▶ ACTIVITY:
What you give back should be exactly the lines from the one with "The width and" through the end of the data, without the pictures.
★ ★ ★ ★ ★ ★ ★
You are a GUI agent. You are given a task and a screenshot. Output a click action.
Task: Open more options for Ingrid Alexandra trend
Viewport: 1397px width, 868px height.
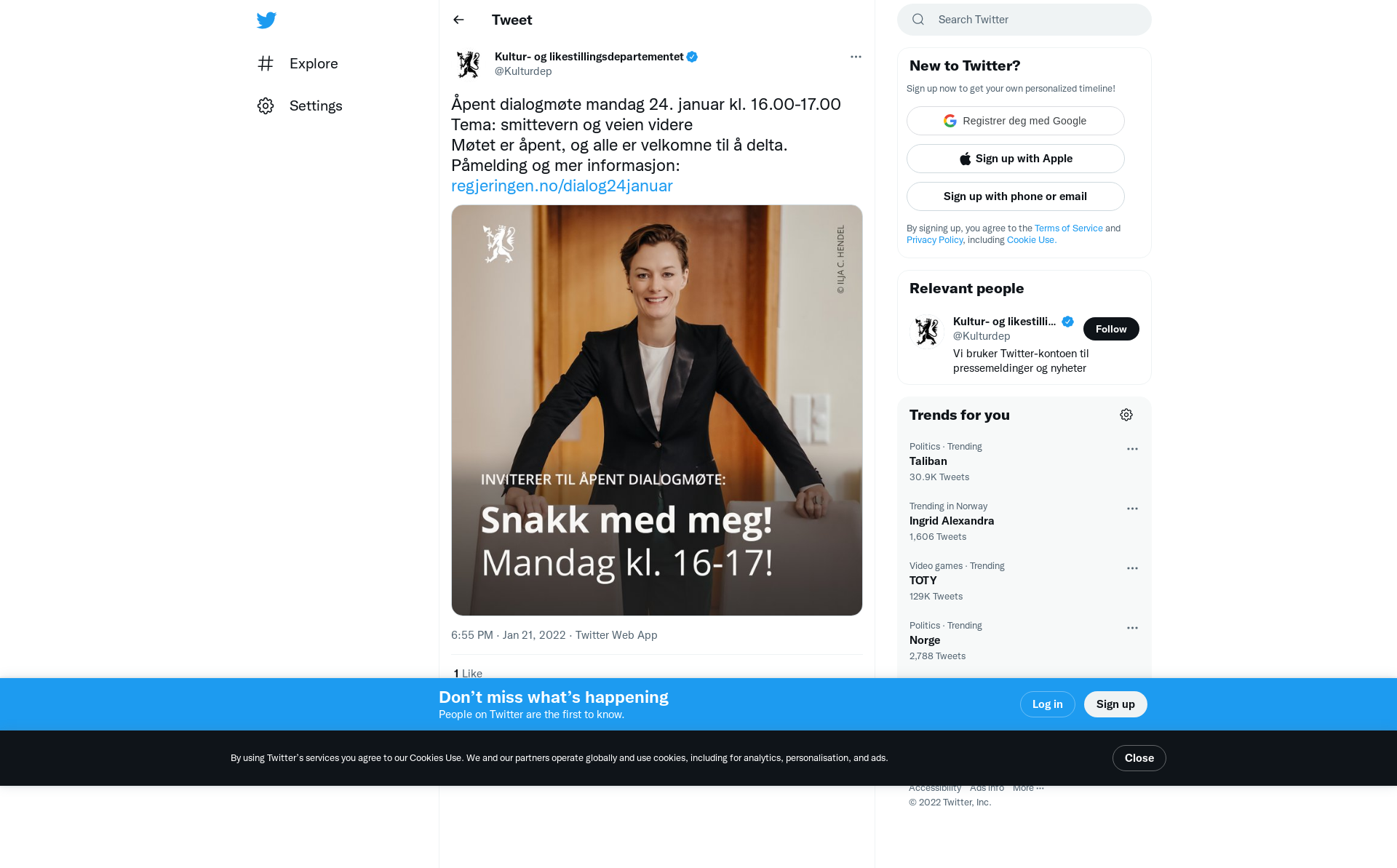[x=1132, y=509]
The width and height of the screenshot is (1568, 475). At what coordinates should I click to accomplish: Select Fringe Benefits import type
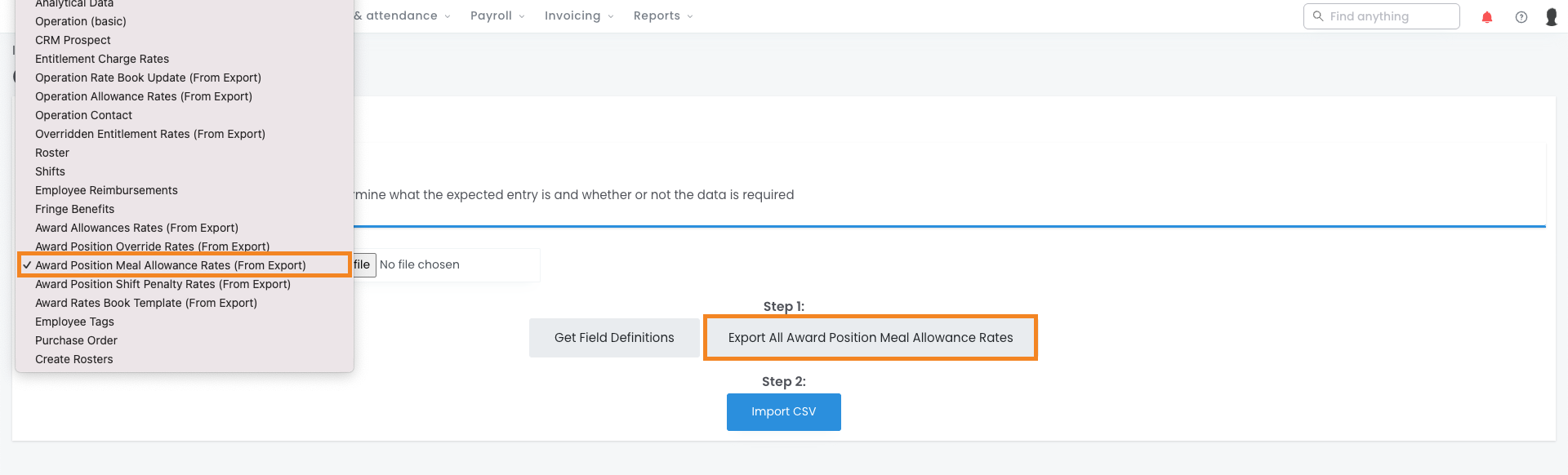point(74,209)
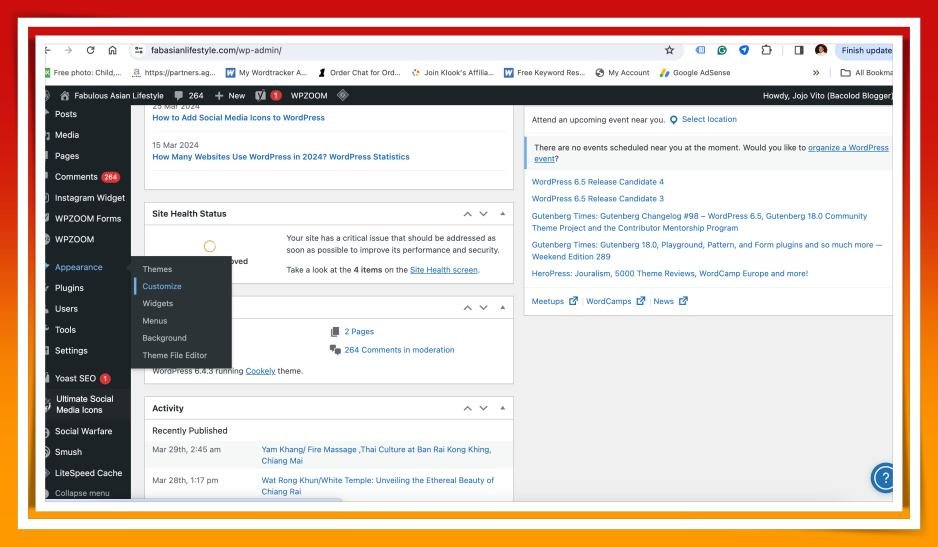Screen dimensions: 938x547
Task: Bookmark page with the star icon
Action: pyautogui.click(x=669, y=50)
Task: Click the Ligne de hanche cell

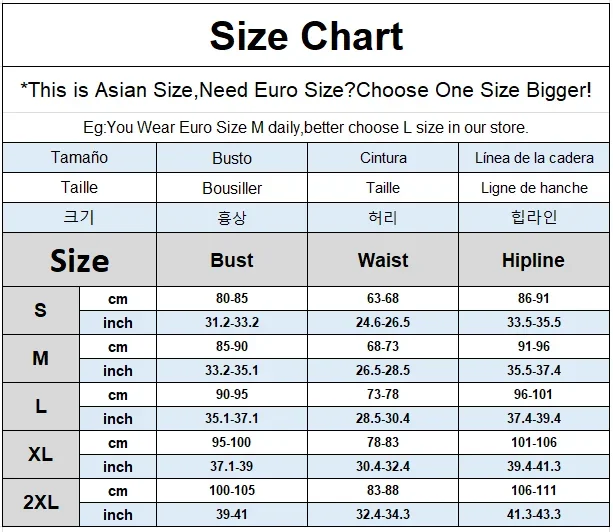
★ ★ ★ ★ ★ ★ ★
▶ REPLY TO THE TASK:
The width and height of the screenshot is (1568, 475). At what coordinates should I click to accomplish: Select Fringe Benefits import type
point(74,209)
Screen dimensions: 938x547
Task: Bookmark page with the star icon
Action: pyautogui.click(x=669, y=50)
Task: Click the Ligne de hanche cell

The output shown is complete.